Task instructions: Copy the listing below, replacing every instance of "Find the location of" with "Locate" and leaving everything else unchanged.

Data provided:

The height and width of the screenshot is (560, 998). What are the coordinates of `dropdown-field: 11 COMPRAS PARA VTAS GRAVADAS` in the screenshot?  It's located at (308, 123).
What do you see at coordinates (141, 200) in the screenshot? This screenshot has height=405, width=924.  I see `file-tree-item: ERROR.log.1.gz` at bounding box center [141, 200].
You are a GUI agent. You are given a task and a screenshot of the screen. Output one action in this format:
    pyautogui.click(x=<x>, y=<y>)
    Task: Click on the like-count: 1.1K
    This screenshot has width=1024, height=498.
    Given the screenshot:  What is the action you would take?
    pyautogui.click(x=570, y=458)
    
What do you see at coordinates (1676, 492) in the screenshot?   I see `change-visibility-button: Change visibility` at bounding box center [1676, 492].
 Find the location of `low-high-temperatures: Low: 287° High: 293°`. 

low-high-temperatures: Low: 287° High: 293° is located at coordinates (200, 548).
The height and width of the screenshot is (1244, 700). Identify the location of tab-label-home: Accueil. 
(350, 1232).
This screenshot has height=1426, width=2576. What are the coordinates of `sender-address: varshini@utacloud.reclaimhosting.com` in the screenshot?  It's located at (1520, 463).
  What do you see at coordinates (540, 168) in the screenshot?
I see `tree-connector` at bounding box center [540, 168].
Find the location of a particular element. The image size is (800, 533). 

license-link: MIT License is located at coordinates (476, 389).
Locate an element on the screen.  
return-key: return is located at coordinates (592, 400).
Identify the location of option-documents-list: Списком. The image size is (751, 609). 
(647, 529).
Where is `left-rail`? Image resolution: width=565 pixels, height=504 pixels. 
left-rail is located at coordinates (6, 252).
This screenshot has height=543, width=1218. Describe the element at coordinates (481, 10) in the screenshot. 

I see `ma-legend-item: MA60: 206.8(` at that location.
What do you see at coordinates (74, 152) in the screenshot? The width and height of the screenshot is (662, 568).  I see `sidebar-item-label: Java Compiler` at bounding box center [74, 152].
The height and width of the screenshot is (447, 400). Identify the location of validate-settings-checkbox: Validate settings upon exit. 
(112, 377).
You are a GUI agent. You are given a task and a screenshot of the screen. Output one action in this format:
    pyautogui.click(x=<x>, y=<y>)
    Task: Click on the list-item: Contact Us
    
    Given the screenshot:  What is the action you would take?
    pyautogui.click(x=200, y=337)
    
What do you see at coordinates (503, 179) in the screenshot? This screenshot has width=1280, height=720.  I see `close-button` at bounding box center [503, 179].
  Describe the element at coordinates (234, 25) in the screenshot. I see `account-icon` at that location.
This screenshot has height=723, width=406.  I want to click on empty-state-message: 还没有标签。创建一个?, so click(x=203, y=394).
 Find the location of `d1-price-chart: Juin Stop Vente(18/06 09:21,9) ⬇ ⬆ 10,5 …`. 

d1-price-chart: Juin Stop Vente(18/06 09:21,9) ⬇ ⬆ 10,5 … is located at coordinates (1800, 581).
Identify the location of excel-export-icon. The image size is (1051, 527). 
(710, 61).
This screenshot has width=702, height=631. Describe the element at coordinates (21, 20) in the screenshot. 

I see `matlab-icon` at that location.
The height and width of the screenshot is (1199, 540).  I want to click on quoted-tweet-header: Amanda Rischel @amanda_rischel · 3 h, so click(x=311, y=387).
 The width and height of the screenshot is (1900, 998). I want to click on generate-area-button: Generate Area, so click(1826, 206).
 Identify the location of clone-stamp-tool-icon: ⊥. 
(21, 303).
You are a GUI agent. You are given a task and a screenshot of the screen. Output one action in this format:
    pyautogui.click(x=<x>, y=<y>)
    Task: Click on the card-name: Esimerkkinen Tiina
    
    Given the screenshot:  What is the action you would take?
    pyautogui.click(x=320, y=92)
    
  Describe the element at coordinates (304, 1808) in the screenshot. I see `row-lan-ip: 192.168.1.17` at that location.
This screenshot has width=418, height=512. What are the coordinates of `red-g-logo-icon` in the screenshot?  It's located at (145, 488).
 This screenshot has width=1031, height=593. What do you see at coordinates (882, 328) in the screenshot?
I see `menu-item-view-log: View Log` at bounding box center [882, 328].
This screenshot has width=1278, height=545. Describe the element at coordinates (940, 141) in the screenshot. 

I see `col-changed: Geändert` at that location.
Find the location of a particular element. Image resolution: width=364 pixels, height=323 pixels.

Task answer:
The height and width of the screenshot is (560, 998). What are the coordinates of `dropdown-field: 11 COMPRAS PARA VTAS GRAVADAS` in the screenshot?  It's located at (308, 123).
What do you see at coordinates (141, 200) in the screenshot? This screenshot has height=405, width=924.  I see `file-tree-item: ERROR.log.1.gz` at bounding box center [141, 200].
You are a GUI agent. You are given a task and a screenshot of the screen. Output one action in this format:
    pyautogui.click(x=<x>, y=<y>)
    Task: Click on the like-count: 1.1K
    This screenshot has width=1024, height=498.
    Given the screenshot:  What is the action you would take?
    pyautogui.click(x=570, y=458)
    
What do you see at coordinates (1676, 492) in the screenshot?   I see `change-visibility-button: Change visibility` at bounding box center [1676, 492].
 Locate `low-high-temperatures: Low: 287° High: 293°`. 

low-high-temperatures: Low: 287° High: 293° is located at coordinates (200, 548).
The height and width of the screenshot is (1244, 700). Identify the location of tab-label-home: Accueil. 
(350, 1232).
This screenshot has height=1426, width=2576. What are the coordinates of `sender-address: varshini@utacloud.reclaimhosting.com` in the screenshot?  It's located at (1520, 463).
  What do you see at coordinates (540, 168) in the screenshot?
I see `tree-connector` at bounding box center [540, 168].
Locate a particular element. The image size is (800, 533). 

license-link: MIT License is located at coordinates (476, 389).
Locate an element on the screen.  
return-key: return is located at coordinates (592, 400).
Identify the location of option-documents-list: Списком. The image size is (751, 609). 
(647, 529).
Where is `left-rail`? Image resolution: width=565 pixels, height=504 pixels. 
left-rail is located at coordinates (6, 252).
This screenshot has height=543, width=1218. Describe the element at coordinates (481, 10) in the screenshot. 

I see `ma-legend-item: MA60: 206.8(` at that location.
What do you see at coordinates (74, 152) in the screenshot? The width and height of the screenshot is (662, 568).  I see `sidebar-item-label: Java Compiler` at bounding box center [74, 152].
The height and width of the screenshot is (447, 400). Identify the location of validate-settings-checkbox: Validate settings upon exit. 
(112, 377).
You are a GUI agent. You are given a task and a screenshot of the screen. Output one action in this format:
    pyautogui.click(x=<x>, y=<y>)
    Task: Click on the list-item: Contact Us
    
    Given the screenshot:  What is the action you would take?
    pyautogui.click(x=200, y=337)
    
What do you see at coordinates (503, 179) in the screenshot? This screenshot has width=1280, height=720.  I see `close-button` at bounding box center [503, 179].
  Describe the element at coordinates (234, 25) in the screenshot. I see `account-icon` at that location.
This screenshot has height=723, width=406.  I want to click on empty-state-message: 还没有标签。创建一个?, so click(x=203, y=394).
 Locate `d1-price-chart: Juin Stop Vente(18/06 09:21,9) ⬇ ⬆ 10,5 …`. 

d1-price-chart: Juin Stop Vente(18/06 09:21,9) ⬇ ⬆ 10,5 … is located at coordinates (1800, 581).
Identify the location of excel-export-icon. The image size is (1051, 527). 
(710, 61).
This screenshot has width=702, height=631. Describe the element at coordinates (21, 20) in the screenshot. 

I see `matlab-icon` at that location.
The height and width of the screenshot is (1199, 540).  I want to click on quoted-tweet-header: Amanda Rischel @amanda_rischel · 3 h, so click(x=311, y=387).
 The width and height of the screenshot is (1900, 998). I want to click on generate-area-button: Generate Area, so click(1826, 206).
 Identify the location of clone-stamp-tool-icon: ⊥. 
(21, 303).
You are a GUI agent. You are given a task and a screenshot of the screen. Output one action in this format:
    pyautogui.click(x=<x>, y=<y>)
    Task: Click on the card-name: Esimerkkinen Tiina
    
    Given the screenshot:  What is the action you would take?
    pyautogui.click(x=320, y=92)
    
  Describe the element at coordinates (304, 1808) in the screenshot. I see `row-lan-ip: 192.168.1.17` at that location.
This screenshot has width=418, height=512. What are the coordinates of `red-g-logo-icon` in the screenshot?  It's located at (145, 488).
 This screenshot has width=1031, height=593. What do you see at coordinates (882, 328) in the screenshot?
I see `menu-item-view-log: View Log` at bounding box center [882, 328].
This screenshot has width=1278, height=545. Describe the element at coordinates (940, 141) in the screenshot. 

I see `col-changed: Geändert` at that location.
Locate a particular element. Image resolution: width=364 pixels, height=323 pixels.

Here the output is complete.